Start at the line below containing "You are a computer-use" and stop at the line containing "Instruction: Click the". Repeat every line of that stretch exactly, and nothing outside it.

*** Opening Record excerpts ***

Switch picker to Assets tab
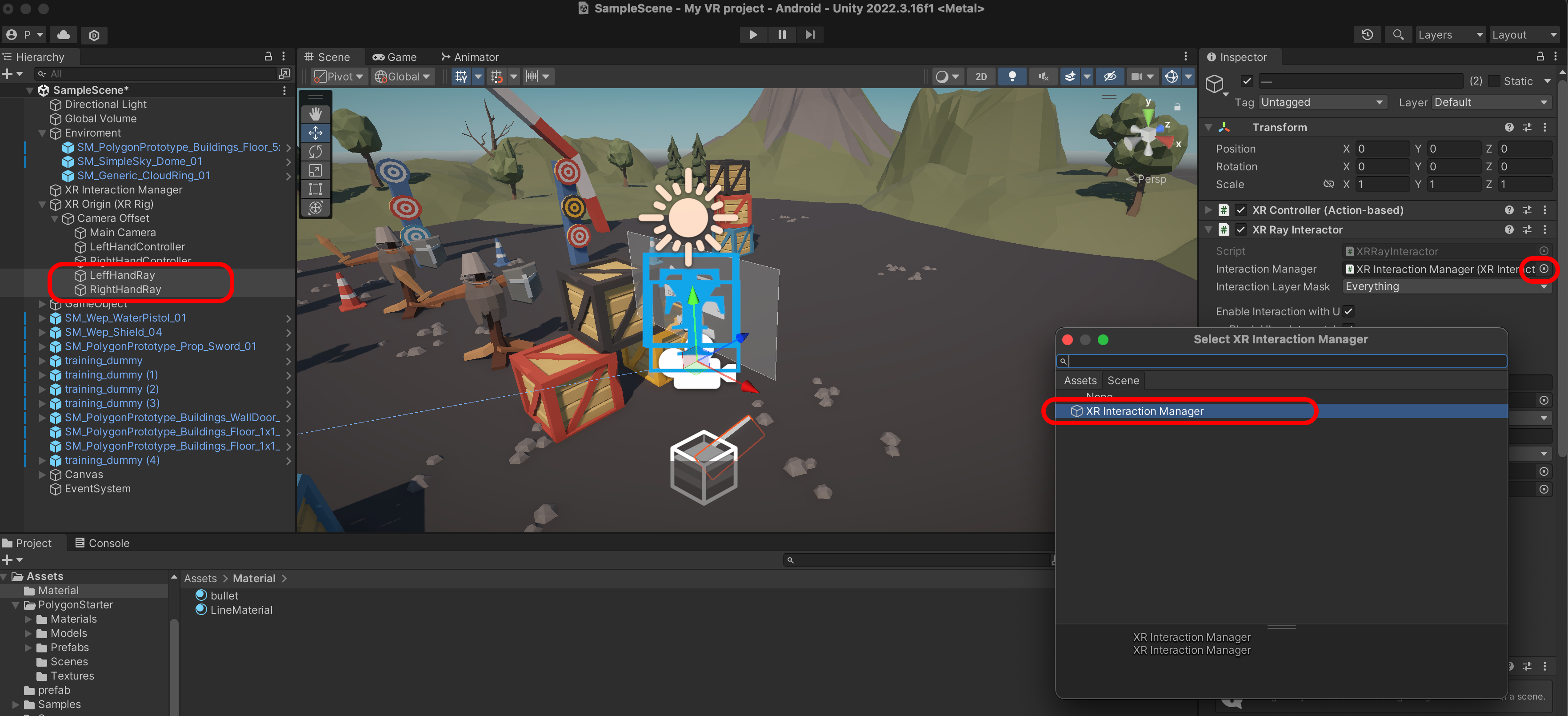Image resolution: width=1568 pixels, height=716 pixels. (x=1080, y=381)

*** Closing Record excerpts ***
*** Opening Record excerpts ***

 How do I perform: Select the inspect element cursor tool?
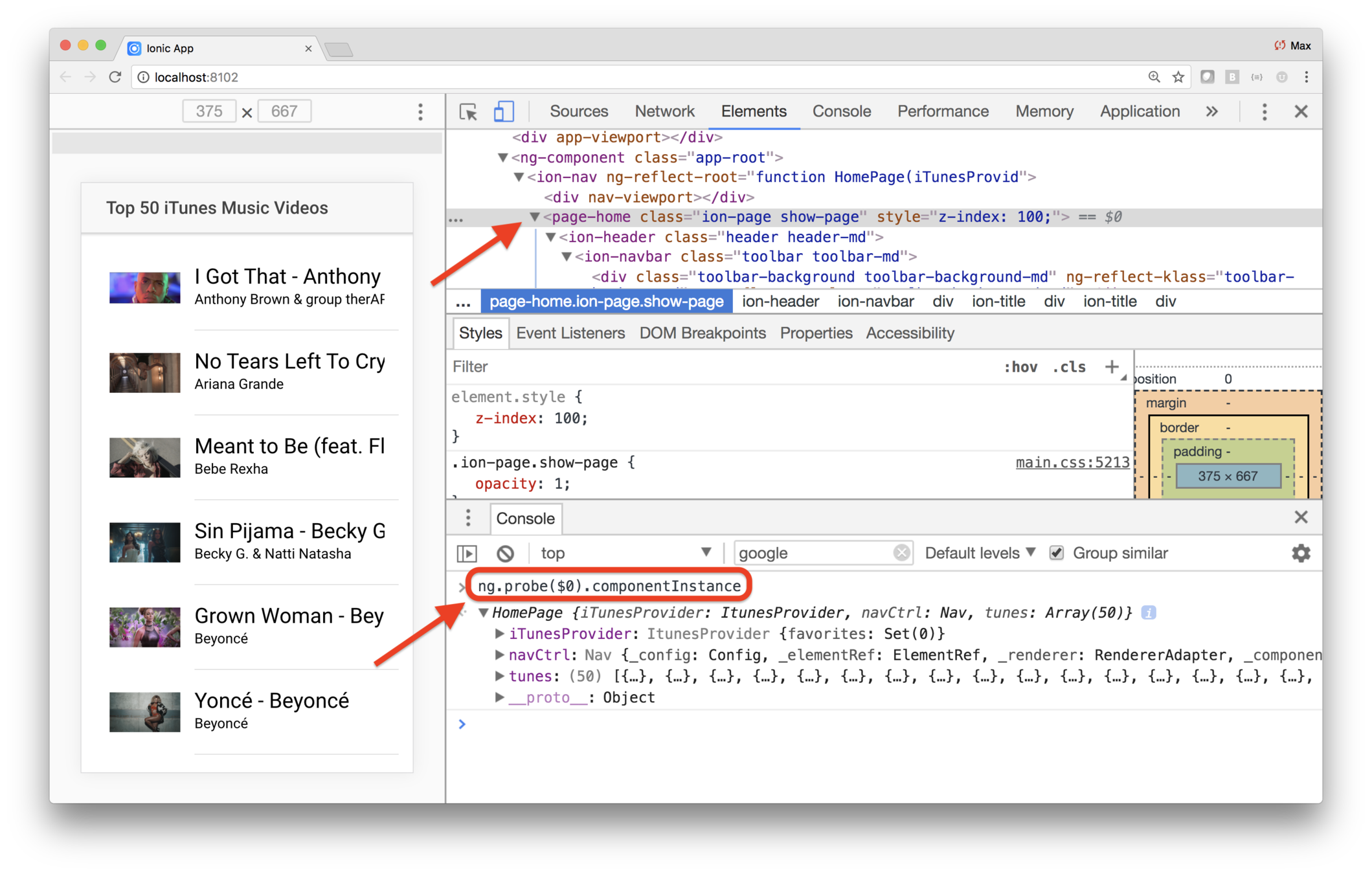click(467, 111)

*** Closing Record excerpts ***
*** Opening Record excerpts ***

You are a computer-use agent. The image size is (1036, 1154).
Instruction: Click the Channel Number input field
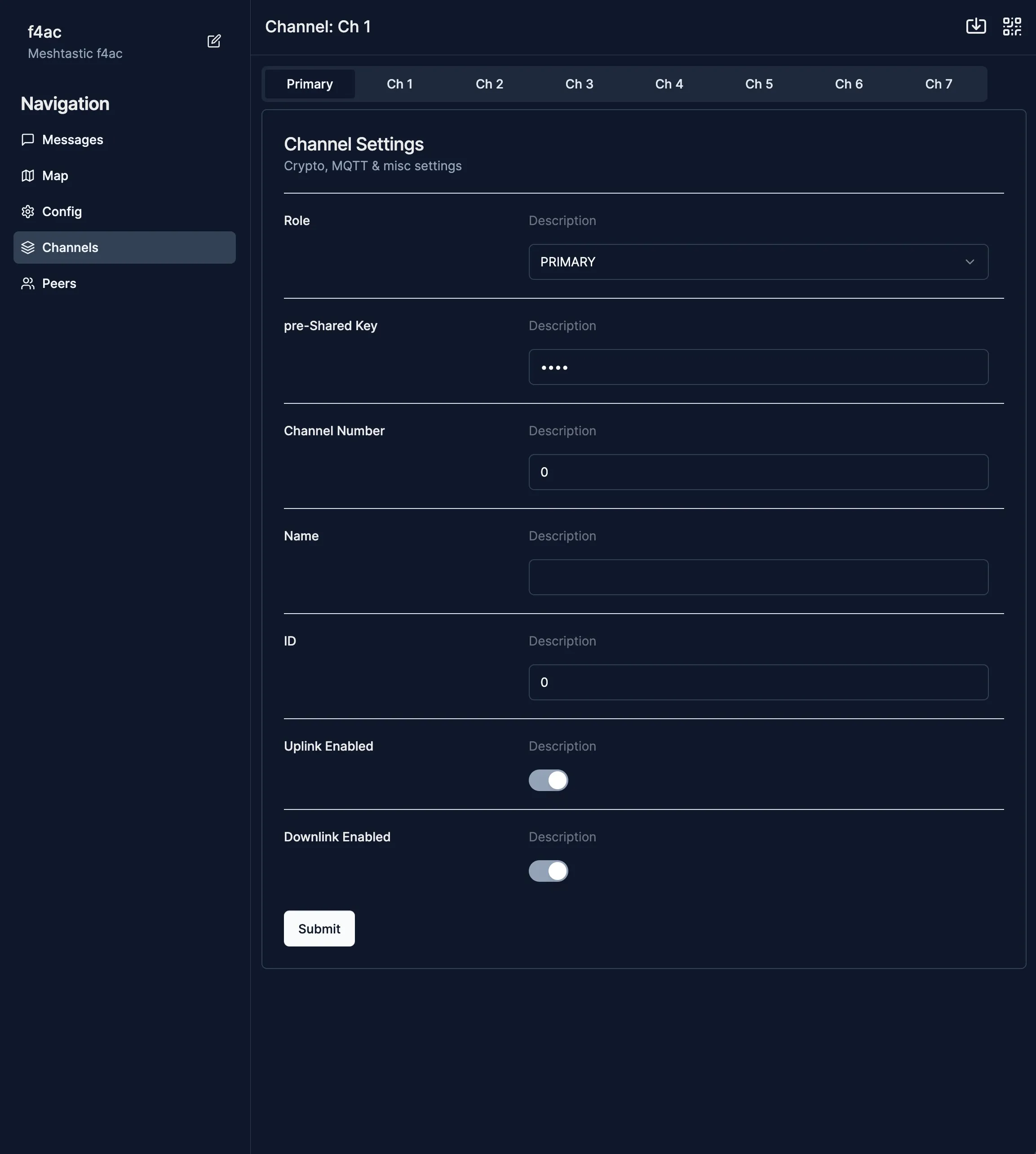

*** Closing Record excerpts ***

→ Answer to the exercise
You are a computer-use agent. The image size is (1036, 1154).
Instruction: Click the Channel Number input field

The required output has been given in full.